Monday, May 12, 2008

Jumbo Jumble > Increased conforming loan limits are just starting to improve pricing

DALLAS (MarketWatch, May 11, 2008) -- The stimulus checks may be in the mail but Americans are still waiting for another component of the federal stimulus package to bear full fruit.

Back in March, the conforming loan limits were raised for some of the country's most expensive markets. But only in the last week or so have buyers seen the cost of these so-called jumbo conforming mortgages come down to the point where they are within reach of conforming loans.

The goal of raising the limit was to bring interest rates on jumbo mortgages down to a more attractive level, said Debbie Dunn, executive vice president of CTX Mortgage, speaking during a panel discussion at the National Association of Real Estate Editors conference held in Dallas last week.

High-priced markets in California, for example, were expected to benefit when government-sponsored enterprises Fannie Mae and Freddie Mac were given permission to purchase these larger loans.

But so far, rates haven't dropped as expected, according to Dunn and others.

"The industry was anticipating that the mortgage guidelines were going to look like any other conforming mortgage and weren't thinking about the fact that they'd have to allow for the additional risk that the higher loan amounts brought," she said.

It takes a while for the marketplace to determine the proper pricing for a new mortgage product, and there's some additional risk that is taken on when a higher loan is made, she said.

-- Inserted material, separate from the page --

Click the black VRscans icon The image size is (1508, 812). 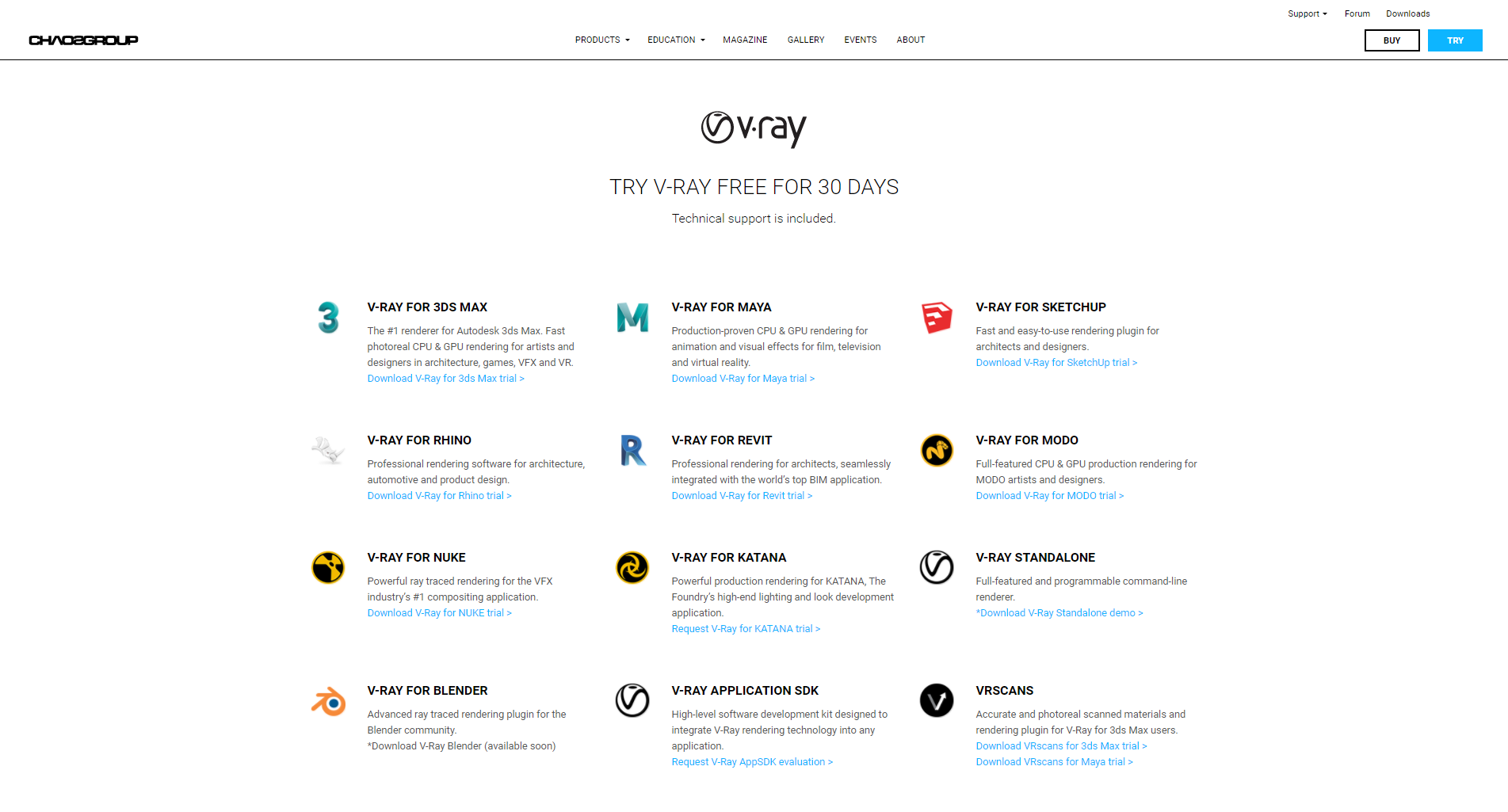point(936,701)
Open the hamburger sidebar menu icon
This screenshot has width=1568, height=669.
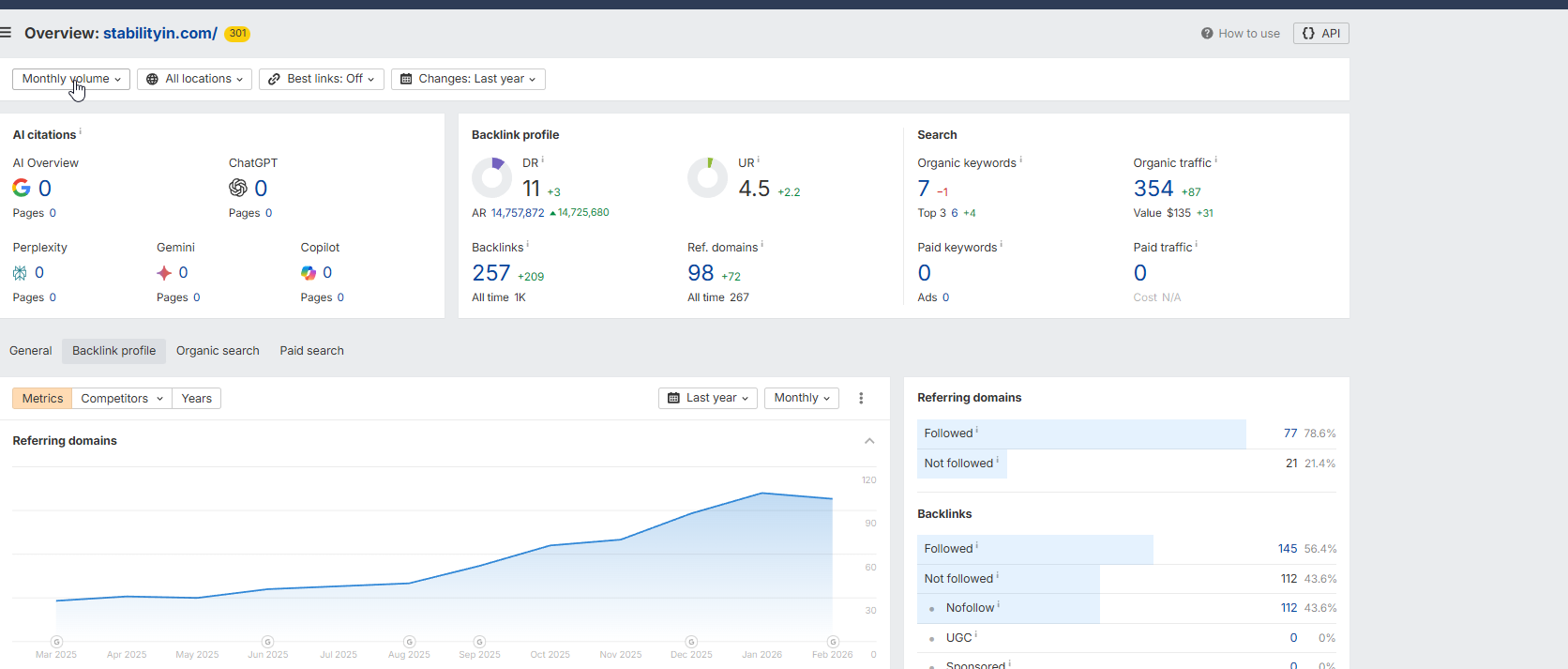[6, 33]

The new conforming loan limits are now equal to 125% of the median house price in an area, with a minimum of $417,000 and, generally, a maximum of $729,750.

The delay in price adjustment on these jumbo loans has caught the eye of Barney Frank, D-Mass., chairman of the House Financial Services Committee, who has called for a hearing on the matter later this month.

"People assumed these spreads were going to come down, that an interest rate would be the same on a $729,750 as a $417,000 (mortgage)," said Steve O'Connor, senior vice president for government affairs of the Mortgage Bankers Association, who also spoke at the conference.

But loans higher than $417,000 are classified separately and haven't been as attractive to investors, he added.

"Investors aren't buying them (jumbo conforming mortgages) as much, the spreads aren't coming down," he said. "Right now, investors are skittish about how much of this stuff they want to buy."

Keith Gumbinger, vice president of HSH Associates, said in a telephone interview he has heard anecdotally that conforming jumbo rates have come down just in the past couple of days.

As of last week, the HSH mortgage survey showed the conforming average for a 30-year, fixed-rate at 6.03%, the expanded conforming (jumbo) at 6.41% and a true private market jumbo 7.18%. Before the credit crunch hit, the spread between the conforming and jumbo loans was closer to one-half a percentage point.

But last week's numbers marked a big decline for the expanded conforming loans, which fell from 6.68%. O'Connor expects jumbo conforming loan rates to continue to creep down in the coming months. The new limits, however, are temporary and expire at the end of the year.



[Photo Courtesy of ShutterCat7 | flickr]

Slower than molasses on a cold winter's eve, the new conforming loan limit has yet to make an impact on the starving consumer mortgage landscape.

And even if the new limit -- $729,750 for San Francisco home buyers -- hits the open market this summer, will it even be a boon to would-be mortgagees? At a less-than-stellar 6.41 percent on a 30YR Fixed, it's inconceivable that it would even dent the bottom line: the home owner's monthly mortgage payment.

The real reason to the sluggish and prodding effect of the new limits are hesitating investors, who aren't quite sure of how to proceed with the higher, and thus riskier mortgages. The reason why the mortgage market has slowed to screeching halt is due to the uncertainty in the economy, triggered heavily by the credit and mortgage crises.

Pay close attention to a few important keys in the upcoming weeks:

  • If the ever-slowing job market could rectify itself, then perhaps investors would be more willing to take on these loans. Without people working and being compensated with a stable income, who exactly will be running to the lenders to purchase home loans?
  • The oil prices, which have been vastly publicized, need to come down for not just the consumer, but big business as well. Can you imagine the travel industry's expense margins these days? Yes, the hurting corporate world's challenges do trickle down to the pedestrian consumer level, too.
  • Foreclosures. The buzz word of 2007 reigns supreme again for much of 2008, and quite possibly the rest of the year. If the Guvment gets its way -- sans Dubya's plans to veto, of course -- the real estate market should continue to bounce back for the rest of the decade. (Wow, are we 19 months away from the 2010's?!).
Until the overall economy recovers, you can expect more of the same with the current mortgage loan deadlock. All you can do now is continue to tighten the financial belt, and suck it up.

Lower mortgage rates aren't in the near future -- yet.